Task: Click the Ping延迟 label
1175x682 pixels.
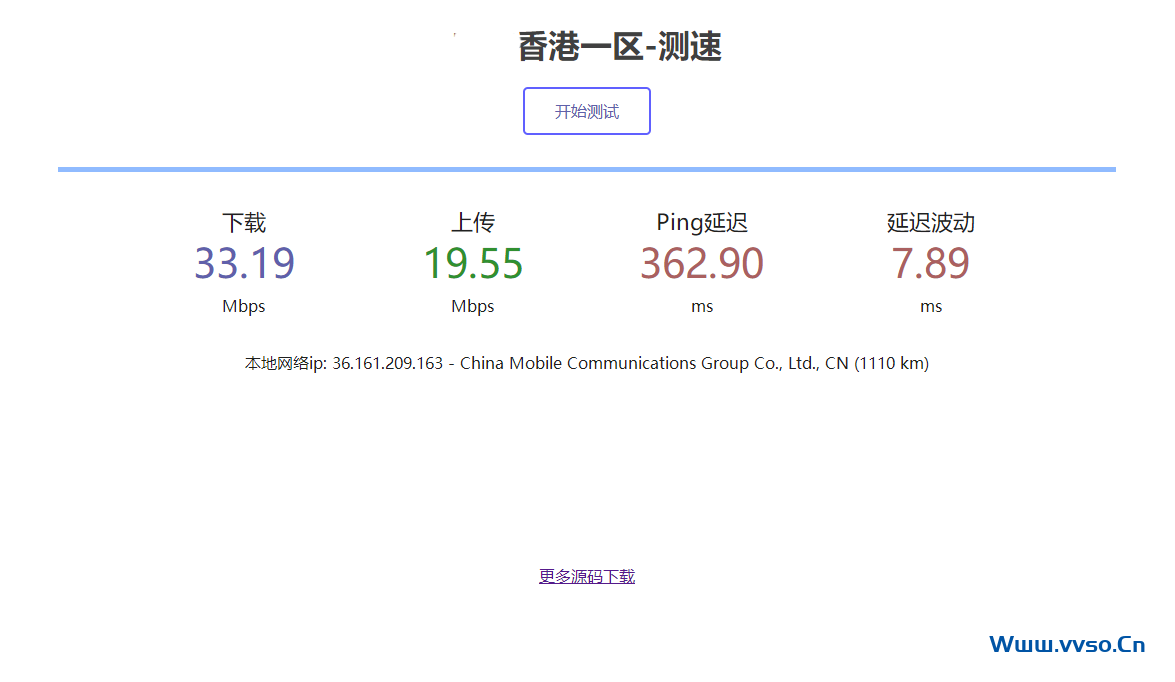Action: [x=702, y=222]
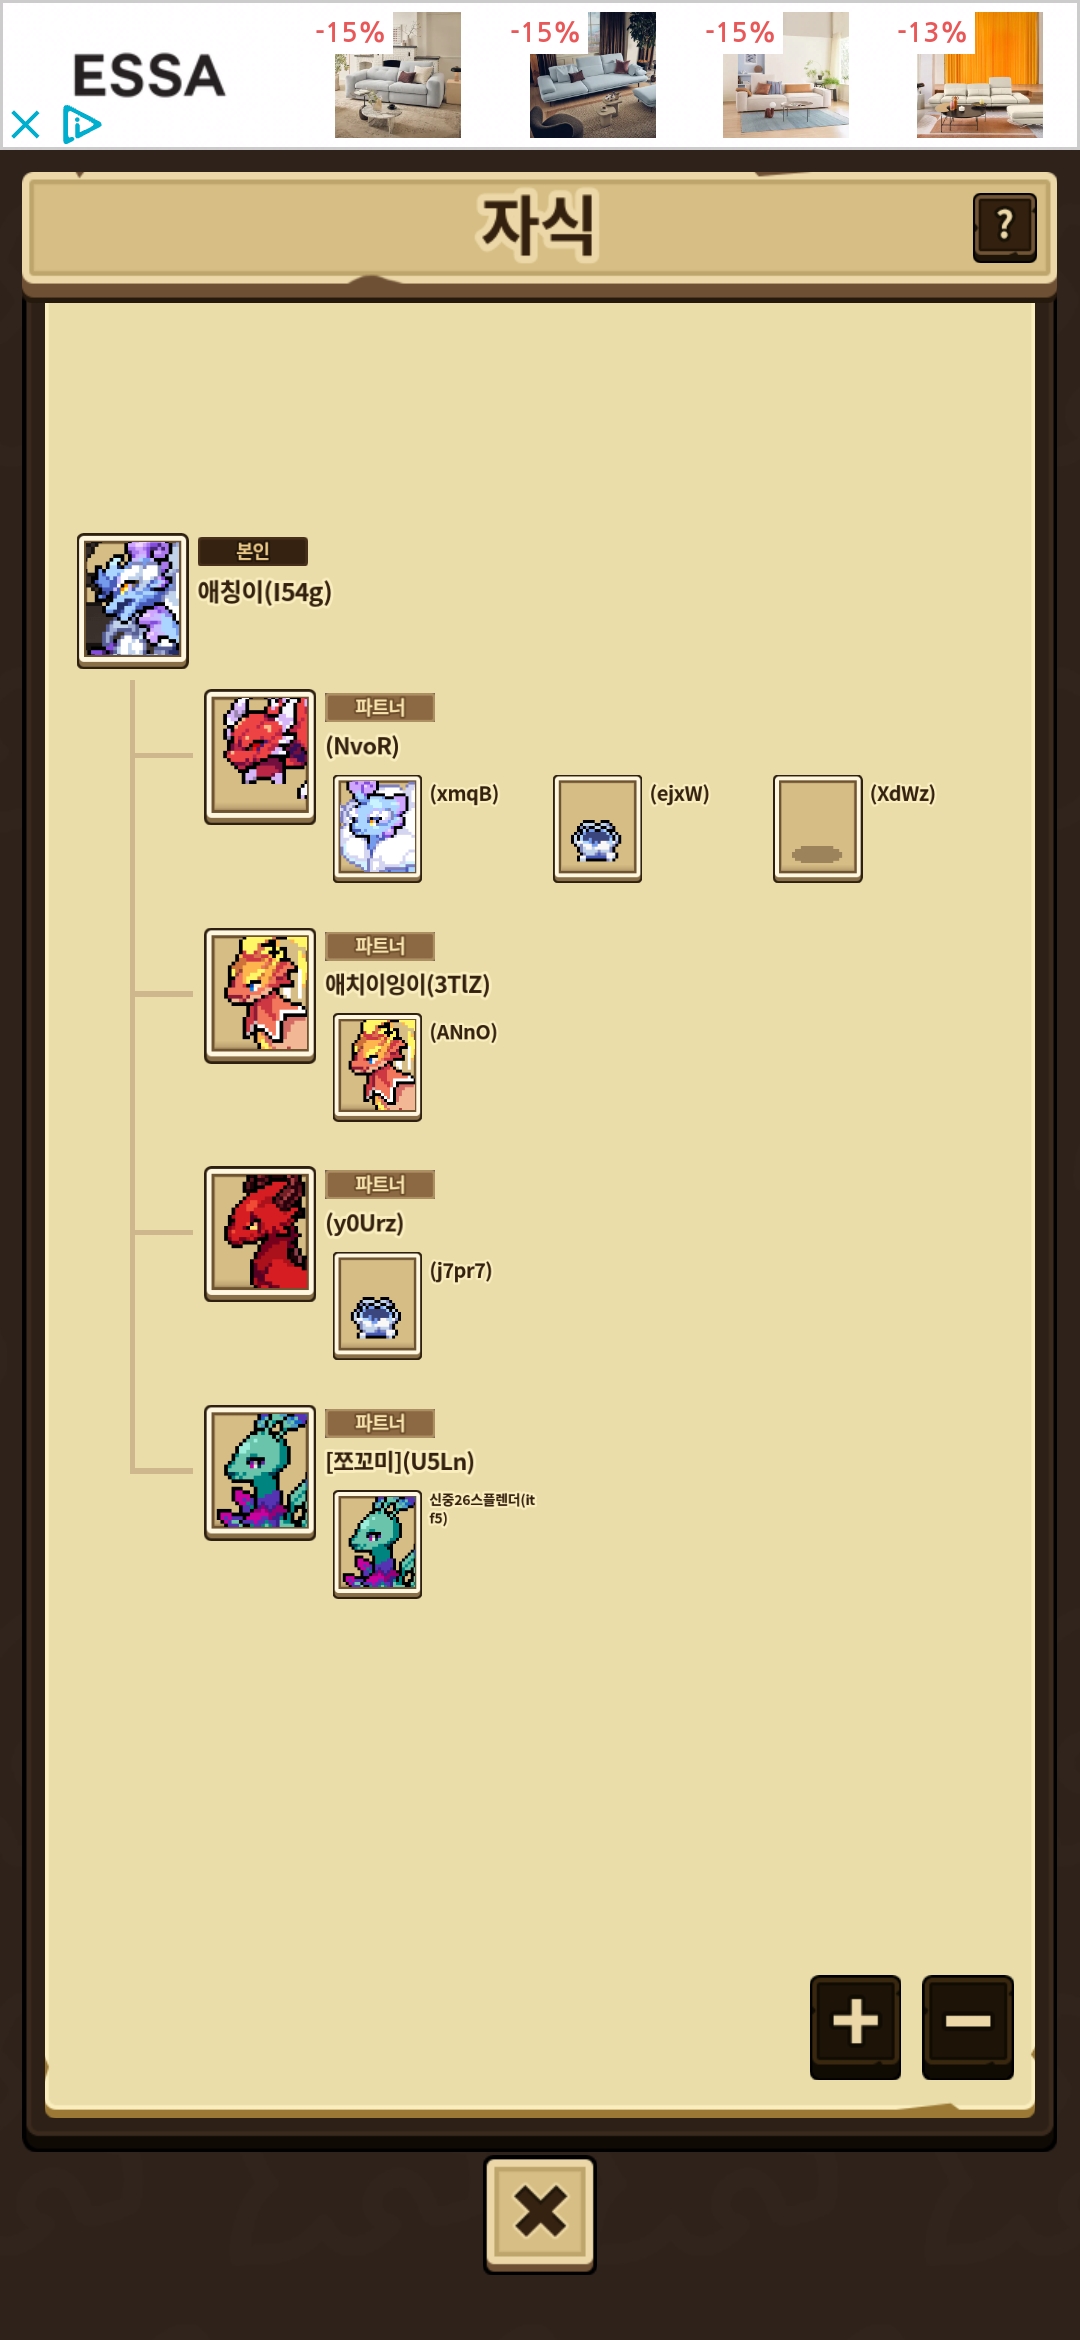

---

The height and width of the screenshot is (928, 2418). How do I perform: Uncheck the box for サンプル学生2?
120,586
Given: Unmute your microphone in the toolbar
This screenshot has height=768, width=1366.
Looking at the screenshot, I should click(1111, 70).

---

Written instruction: Pick out every line of the records that contains the word "height", and copy each one as it appears.

Result of the task:
The height and width of the screenshot is (928, 2418). How do I perform: Uncheck the box for サンプル学生2?
This screenshot has height=768, width=1366.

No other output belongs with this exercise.